About the event
Advanced Grid Institute (AGI) and Energy Systems Innovation Center (ESIC) present the following doubleheader seminar:
WSU/PNNL Nuclear Science and Technology Institute presented by Dr. Jim Boncella, WSU/PNNL
Washington State University and Pacific Northwest National Laboratory have had long standing, yet informal, research collaborations in the general area of the nuclear sciences. In order to build upon and further develop these interactions, the WSU/PNNL Nuclear science and Technology Institute (NSTI) was formally created as a joint venture between the two institutions in April of 2018. In this talk I will present an overview of NSTI including the strategies that are being used to facilitate new research collaborations and new research collaborations workforce development. While many of our initiatives center around the complementary nuclear facilities, the Dodgen Nuclear Science Center with its TRIGA reactor (WSU) and the Radiochemical Processing Laboratory (PNNL), the breadth of the general area of nuclear science presents further opportunities as well as inherent challenges to collaborations.

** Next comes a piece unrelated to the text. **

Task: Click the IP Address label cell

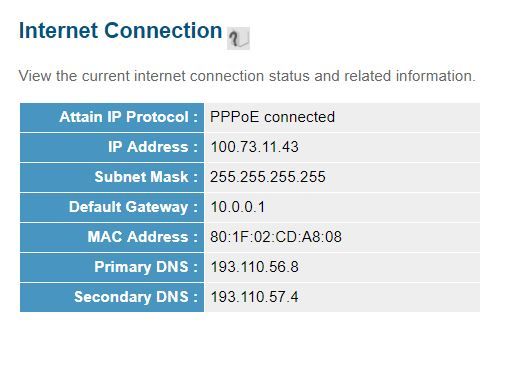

Small Modular and Advanced Reactor Research, Development, and Demonstration (RD&D): Implications for Electrical Grid and Plant Scale Energy Systems by Mr. Michael Hagood, Office of Research/WSU
The U.S. Department of Energy (DOE) Advanced Reactor Demonstration Program announced in October 2020 two awards directing funding towards accelerating commercialization of innovative nuclear reactor technology. These awards comprise supporting demonstration of the TerraPower/GE-Hitachi Natrium sodium fast reactor (345 MWe) and the X-Energy Xe-100 high temperature gas-cooled reactor (80 MWe), both to be operational within a seven-year time frame. Both of these demonstrations are being considered for siting adjacent to Energy Northwest’s Columbia Generating Station in Richland Washington, the only operating commercial nuclear reactor in the Northwest. In a separate process launched in 2014, Utah Associated Municipal Power Systems is planning to site a plant at Idaho National Laboratory Site, comprising twelve NuScale Power light water modular reactors (77 MWe per module), estimated to be operational by 2029. Such reactor designs are advantageous for a number of reasons, including allowing for more flexible operation and integration into regional electricity systems as low-carbon base load and for load-following. These reactors can also potentially be used in energy storage and industrial applications, including hydrogen production. Washington State University and its regional partners host unique research and education assets that can be applied to advancing such innovative nuclear reactor technology, including addressing reactor grid integration and industrial applications at various scales, which align with current DOE hybrid energy systems research. Engagement in such RD&D also aligns with Northwest regional trends in promoting low carbon electricity generation and transportation futures.